Charlie Simms has something up his … nose. It’s a prince of a booger with magical powers.
After playing a prank on Hendrick, a cranky old wizard, Prince Loogar is turned into a genie and banished to a tiny bottle; he is to be released from this curse only when he has done good deeds. Charlie discovers the bottle years later and accidentally shoves it up his nose. Whenever he scratches his nose, Prince Loogar—also known as Loogie—appears, ready to grant Charlie’s wishes. When Charlie catches a cold, he is able to wish it away, but when Loogie gets the same cold, he has trouble shaking it. The boy-booger duo attempt to summon Hendrick for magical medical intervention. Mayhem ensues when Charlie’s wishes get lost in translation and Tildor, an evil genie, appears on the scene.
Charlie is a likable eight-year-old protagonist with two best friends named Tom and Katie. The oddity of his nose leads to some gooey, nasal-related descriptions that many young children will find quite hilarious: “Loogar dribbled out like a wet booger and hung upside down from Charlie’s nose.” Charlie’s patience reveals itself in his explanations to Loogie about colds while suffering the prince’s arrogance in addressing him as “a peasant.”

_Assignment:_ Using the book review above, explain in one to three sentences why Charlie and Loogie try to summon Hendrick.

_Record extracts:_
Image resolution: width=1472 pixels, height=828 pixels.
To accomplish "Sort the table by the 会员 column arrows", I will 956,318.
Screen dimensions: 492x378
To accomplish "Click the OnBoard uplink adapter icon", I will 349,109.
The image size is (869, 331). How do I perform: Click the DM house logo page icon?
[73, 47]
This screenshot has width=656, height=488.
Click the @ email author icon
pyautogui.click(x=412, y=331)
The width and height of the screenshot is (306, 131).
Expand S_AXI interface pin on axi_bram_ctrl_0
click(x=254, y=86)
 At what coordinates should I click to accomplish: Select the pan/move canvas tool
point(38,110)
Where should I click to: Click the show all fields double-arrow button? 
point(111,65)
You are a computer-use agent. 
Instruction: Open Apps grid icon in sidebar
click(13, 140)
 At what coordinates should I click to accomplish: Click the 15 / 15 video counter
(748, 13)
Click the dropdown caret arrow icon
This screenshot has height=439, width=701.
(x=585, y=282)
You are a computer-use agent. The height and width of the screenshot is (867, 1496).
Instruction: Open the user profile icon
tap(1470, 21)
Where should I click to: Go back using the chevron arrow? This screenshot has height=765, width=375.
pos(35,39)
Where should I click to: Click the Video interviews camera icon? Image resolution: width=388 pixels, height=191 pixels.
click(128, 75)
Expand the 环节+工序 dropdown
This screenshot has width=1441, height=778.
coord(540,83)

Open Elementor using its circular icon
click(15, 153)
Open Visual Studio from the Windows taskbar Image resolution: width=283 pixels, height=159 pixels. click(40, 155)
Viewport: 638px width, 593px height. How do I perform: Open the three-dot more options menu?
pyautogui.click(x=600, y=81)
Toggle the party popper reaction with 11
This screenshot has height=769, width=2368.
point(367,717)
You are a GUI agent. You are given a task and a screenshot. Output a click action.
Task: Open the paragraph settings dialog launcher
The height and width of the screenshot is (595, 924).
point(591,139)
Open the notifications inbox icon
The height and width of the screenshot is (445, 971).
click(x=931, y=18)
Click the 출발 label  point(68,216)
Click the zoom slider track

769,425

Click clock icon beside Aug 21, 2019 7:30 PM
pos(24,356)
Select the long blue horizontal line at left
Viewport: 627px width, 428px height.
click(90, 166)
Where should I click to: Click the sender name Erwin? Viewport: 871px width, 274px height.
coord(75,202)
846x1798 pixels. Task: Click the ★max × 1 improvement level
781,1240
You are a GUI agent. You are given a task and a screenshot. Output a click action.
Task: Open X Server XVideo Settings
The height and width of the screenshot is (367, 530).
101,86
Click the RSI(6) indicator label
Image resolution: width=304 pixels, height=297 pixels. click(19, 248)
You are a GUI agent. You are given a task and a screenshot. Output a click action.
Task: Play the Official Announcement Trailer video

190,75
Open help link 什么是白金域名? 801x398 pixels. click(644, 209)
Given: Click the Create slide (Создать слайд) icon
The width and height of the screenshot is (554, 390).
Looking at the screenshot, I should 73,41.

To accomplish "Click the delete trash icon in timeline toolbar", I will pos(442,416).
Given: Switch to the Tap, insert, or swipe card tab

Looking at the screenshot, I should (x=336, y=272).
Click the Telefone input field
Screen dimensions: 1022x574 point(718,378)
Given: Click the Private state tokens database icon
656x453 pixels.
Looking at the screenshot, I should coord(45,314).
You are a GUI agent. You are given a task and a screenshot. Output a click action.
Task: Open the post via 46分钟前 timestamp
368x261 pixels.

_Output for this task:_ Loogie caught the same cold Charlie had. Charlie was able to wish his cold away, but Loogie has trouble shaking it, so the two try to summon Hendrick for magical medical intervention.